> **WHAT YOU NEED TO DO**: Both ends included, set down the lines from the line containing "Task: Choose Chicago, IL datacenter" through the last line of the records below, without pictures.

> **DATA FOR REVIEW**:
════════

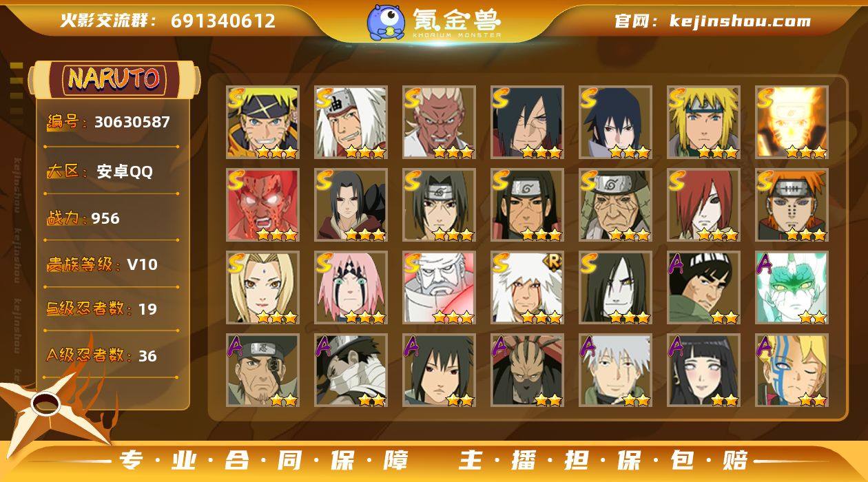Click the group number 691340612

[x=223, y=21]
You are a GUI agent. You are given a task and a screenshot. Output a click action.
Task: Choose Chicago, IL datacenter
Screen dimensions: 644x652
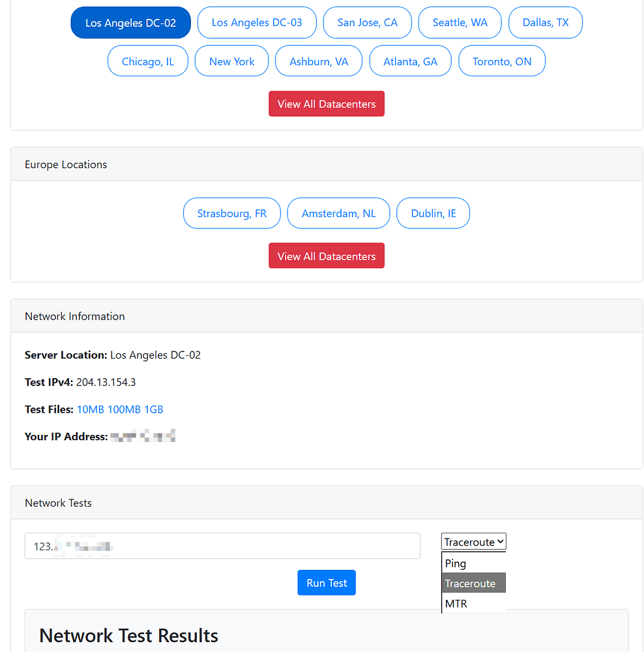[148, 61]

════════

> **THE ANSWER**:
Task: Choose Chicago, IL datacenter
Screen dimensions: 644x652
[148, 61]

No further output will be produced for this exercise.